Saved entries:

--

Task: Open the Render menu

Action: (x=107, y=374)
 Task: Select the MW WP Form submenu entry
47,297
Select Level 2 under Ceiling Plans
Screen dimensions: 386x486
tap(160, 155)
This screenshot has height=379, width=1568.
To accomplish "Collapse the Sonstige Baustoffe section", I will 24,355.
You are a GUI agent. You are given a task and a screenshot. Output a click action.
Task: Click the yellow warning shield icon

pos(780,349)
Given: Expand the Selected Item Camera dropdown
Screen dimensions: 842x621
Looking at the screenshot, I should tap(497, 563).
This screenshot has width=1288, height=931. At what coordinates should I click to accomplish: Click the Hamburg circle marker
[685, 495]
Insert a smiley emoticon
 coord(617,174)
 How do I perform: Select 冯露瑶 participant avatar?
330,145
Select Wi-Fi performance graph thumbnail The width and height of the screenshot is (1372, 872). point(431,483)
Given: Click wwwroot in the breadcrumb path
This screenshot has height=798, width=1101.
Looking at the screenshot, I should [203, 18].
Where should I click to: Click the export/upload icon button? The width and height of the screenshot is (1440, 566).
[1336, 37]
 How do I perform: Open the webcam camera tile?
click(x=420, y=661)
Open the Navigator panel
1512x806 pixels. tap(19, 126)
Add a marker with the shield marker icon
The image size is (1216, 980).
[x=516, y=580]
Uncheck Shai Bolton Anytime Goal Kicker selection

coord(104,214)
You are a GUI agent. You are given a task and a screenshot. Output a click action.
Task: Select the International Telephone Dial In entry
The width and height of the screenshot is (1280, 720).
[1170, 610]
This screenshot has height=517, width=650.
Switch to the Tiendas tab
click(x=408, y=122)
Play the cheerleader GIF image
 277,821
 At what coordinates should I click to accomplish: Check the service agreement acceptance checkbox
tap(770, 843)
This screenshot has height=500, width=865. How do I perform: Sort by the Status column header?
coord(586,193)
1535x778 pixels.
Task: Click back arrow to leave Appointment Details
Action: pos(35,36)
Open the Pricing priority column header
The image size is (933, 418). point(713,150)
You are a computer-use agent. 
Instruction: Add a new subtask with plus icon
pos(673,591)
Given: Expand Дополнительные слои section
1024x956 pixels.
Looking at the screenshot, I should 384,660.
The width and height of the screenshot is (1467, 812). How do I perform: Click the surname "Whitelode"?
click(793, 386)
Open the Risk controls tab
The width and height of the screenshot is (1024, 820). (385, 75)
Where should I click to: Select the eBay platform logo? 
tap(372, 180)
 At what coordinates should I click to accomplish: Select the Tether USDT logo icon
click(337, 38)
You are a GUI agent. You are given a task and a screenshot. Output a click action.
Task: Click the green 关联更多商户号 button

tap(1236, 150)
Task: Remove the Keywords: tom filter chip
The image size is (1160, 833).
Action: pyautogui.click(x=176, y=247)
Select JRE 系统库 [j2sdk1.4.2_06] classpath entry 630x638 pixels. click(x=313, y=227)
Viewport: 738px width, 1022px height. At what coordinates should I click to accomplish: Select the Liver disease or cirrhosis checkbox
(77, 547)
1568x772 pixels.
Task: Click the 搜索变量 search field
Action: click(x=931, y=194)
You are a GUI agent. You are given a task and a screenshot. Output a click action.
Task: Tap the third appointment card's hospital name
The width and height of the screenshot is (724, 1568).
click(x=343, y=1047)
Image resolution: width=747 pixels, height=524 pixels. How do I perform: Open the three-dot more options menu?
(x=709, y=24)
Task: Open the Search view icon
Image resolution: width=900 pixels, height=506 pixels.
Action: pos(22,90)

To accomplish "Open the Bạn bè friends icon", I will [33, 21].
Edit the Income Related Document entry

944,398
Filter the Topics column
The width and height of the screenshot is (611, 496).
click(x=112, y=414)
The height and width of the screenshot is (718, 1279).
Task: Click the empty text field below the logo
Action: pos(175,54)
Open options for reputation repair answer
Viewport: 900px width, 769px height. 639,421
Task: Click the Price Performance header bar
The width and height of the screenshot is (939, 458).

--

** What the task asks **
Would you print exactly the lines from the first line of the entries above through the line that has "Given: Expand the", both included, and stop there?

** Result for this exercise **
Task: Open the Render menu

Action: (x=107, y=374)
 Task: Select the MW WP Form submenu entry
47,297
Select Level 2 under Ceiling Plans
Screen dimensions: 386x486
tap(160, 155)
This screenshot has height=379, width=1568.
To accomplish "Collapse the Sonstige Baustoffe section", I will 24,355.
You are a GUI agent. You are given a task and a screenshot. Output a click action.
Task: Click the yellow warning shield icon

pos(780,349)
Given: Expand the Selected Item Camera dropdown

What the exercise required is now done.